Skip to main content
Animation and motion graphics

Using SoX to automate audio creation for 3D Studio Max

By February 11, 20123 Comments

Lately I’ve been getting into Maxscript, a way of generating 3D objects and animations by scripting. It allows 3D artists to create complex procedural animations without having to create each object and animation manually…

For example, I wrote a script that tells 3D Studio Max how to generate a labyrinth, and how to animate it growing onto the screen:

Like all graphics, though, it needs some sort of audio to match up to the picture. In the past I’ve had to lay audio out manually – for example, I created this simple physics simulation as part of a film for Hazelnut Films:

The ‘ding’ sounds when the coins collide with things are all added manually afterwards. They match up pretty well with the pictures but it was a bit fiddly – and there are far less objects moving around than in the labyrinth animation above.

So I started looking for a way to have 3D Studio generate the necessary audio at the same time as it creates the animation. A couple of days ago I came across an audio utility called SoX that makes it all possible – so here’s a description of the way I got it working, in the hopes it may help others trying to do the same thing.

(This is a long post – scroll down to the last video if you just want to hear the results)


SoX is a cross-platform command-line audio utility that lets you perform simple operations on audio files. More info, downloads and documentation are here. You can use it for converting audio files from one format to another, you can pad and trim audio files, and you can change their pitch and add simple effects. Because you run it by typing commands in at the DOS or Terminal prompt, rather than using a mouse to operate it, it’s eminently scriptable, using simple batch files. For example, typing the following into a DOS prompt [assuming you have SoX installed]:

sox -m mysound.wav myothersound.wav theResult.wav

will produce a new WAV audio file by mixing the two input files mysound.wav and myothersound.wav together. You can pad files to change the timing:

sox tick.wav theResult.wav pad 2000s

This’ll take the tick.wav file and add 2000 samples of silence to the beginning, creating a new audio file called theResult.wav. You can change the pitch of audio clips too:

sox tick.wav slowtick.wav speed 0.5

This creates a copy of tick.wav that plays back at half the speed, and hence sounds an octave lower.

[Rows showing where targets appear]
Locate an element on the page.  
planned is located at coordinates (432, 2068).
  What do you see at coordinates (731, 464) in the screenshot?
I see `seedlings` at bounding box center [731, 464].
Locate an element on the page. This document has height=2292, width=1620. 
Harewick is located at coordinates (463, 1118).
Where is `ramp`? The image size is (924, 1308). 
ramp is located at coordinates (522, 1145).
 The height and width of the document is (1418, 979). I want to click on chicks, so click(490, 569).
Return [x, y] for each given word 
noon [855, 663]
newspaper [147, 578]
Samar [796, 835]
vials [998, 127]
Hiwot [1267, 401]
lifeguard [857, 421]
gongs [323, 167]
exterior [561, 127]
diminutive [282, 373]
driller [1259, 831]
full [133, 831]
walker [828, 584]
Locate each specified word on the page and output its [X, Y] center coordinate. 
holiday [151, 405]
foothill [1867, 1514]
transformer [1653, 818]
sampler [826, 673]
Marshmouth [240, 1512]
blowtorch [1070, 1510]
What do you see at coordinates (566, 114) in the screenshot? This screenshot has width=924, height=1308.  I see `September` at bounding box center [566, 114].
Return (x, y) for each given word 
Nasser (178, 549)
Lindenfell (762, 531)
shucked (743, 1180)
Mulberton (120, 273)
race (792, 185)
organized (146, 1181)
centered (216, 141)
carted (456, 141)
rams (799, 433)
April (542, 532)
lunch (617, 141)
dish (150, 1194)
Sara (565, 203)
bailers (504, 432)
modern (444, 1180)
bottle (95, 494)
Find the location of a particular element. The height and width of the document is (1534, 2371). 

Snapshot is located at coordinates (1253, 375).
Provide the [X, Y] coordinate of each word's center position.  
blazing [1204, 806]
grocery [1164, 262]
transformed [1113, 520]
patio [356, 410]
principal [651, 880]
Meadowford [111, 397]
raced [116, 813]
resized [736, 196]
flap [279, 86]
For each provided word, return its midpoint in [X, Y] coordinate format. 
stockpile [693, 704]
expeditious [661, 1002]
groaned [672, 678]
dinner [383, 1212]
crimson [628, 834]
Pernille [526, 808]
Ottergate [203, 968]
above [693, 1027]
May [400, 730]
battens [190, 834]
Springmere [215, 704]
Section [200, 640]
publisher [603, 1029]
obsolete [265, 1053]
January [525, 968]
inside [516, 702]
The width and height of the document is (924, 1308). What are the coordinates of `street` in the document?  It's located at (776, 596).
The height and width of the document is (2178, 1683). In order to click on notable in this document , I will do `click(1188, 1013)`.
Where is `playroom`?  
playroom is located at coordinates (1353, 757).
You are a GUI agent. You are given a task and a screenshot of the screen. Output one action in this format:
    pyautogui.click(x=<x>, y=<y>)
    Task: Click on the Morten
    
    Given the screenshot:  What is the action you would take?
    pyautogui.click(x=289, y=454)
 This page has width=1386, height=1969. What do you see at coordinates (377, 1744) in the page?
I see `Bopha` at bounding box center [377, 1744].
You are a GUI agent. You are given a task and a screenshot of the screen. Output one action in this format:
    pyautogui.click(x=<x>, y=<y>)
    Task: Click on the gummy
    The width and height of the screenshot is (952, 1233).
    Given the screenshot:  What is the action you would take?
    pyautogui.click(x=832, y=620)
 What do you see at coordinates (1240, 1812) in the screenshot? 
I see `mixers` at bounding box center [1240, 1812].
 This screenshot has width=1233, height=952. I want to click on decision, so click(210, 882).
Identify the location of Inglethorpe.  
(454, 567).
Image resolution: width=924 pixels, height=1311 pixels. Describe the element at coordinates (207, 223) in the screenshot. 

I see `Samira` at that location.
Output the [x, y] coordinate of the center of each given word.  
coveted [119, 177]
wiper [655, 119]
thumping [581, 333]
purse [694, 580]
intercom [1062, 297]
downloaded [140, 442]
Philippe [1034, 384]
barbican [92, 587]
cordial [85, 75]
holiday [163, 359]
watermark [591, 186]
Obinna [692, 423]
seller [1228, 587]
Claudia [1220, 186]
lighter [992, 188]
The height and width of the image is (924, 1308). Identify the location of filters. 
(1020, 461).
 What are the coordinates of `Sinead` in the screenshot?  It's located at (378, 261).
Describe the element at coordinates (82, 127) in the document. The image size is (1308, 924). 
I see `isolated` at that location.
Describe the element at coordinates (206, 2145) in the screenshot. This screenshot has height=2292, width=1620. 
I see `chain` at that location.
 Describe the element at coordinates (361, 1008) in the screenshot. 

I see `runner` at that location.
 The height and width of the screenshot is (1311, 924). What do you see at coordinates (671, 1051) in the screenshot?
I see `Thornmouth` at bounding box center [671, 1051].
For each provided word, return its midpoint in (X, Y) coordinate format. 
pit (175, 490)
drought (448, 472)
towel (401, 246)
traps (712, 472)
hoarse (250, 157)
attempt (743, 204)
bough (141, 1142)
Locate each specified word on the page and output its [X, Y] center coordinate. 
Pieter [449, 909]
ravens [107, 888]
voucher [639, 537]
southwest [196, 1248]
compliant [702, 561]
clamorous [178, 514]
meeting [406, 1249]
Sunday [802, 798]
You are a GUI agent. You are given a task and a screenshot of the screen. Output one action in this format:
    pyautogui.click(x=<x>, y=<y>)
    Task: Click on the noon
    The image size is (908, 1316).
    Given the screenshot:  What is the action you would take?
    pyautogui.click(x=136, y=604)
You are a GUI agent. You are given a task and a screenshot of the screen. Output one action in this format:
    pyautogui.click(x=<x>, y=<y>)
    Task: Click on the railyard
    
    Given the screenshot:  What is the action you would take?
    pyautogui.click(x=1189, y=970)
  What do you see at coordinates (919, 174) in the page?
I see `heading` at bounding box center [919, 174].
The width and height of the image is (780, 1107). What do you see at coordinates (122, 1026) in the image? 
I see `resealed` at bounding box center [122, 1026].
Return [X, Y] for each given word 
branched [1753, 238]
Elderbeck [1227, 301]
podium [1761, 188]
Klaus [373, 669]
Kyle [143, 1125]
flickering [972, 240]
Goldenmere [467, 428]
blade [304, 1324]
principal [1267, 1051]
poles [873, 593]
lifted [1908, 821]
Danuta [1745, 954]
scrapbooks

**Instruction 1:**
In the post about SoX and 3D Studio Max, how much silence does the pad example add to tick.wav, and where?
**Instruction 2:**
List every audio file name that appears in the example SoX commands in the post about SoX and 3D Studio Max.
**Instruction 3:**
According to the post about SoX and 3D Studio Max, why is SoX well suited to scripting?

**Full answer 1:**
It adds 2000 samples of silence to the beginning of the file.

**Full answer 2:**
mysound.wav, myothersound.wav, theResult.wav, tick.wav, slowtick.wav

**Full answer 3:**
SoX is run by typing commands at the DOS or Terminal prompt rather than by using a mouse. This makes it easy to drive with simple batch files.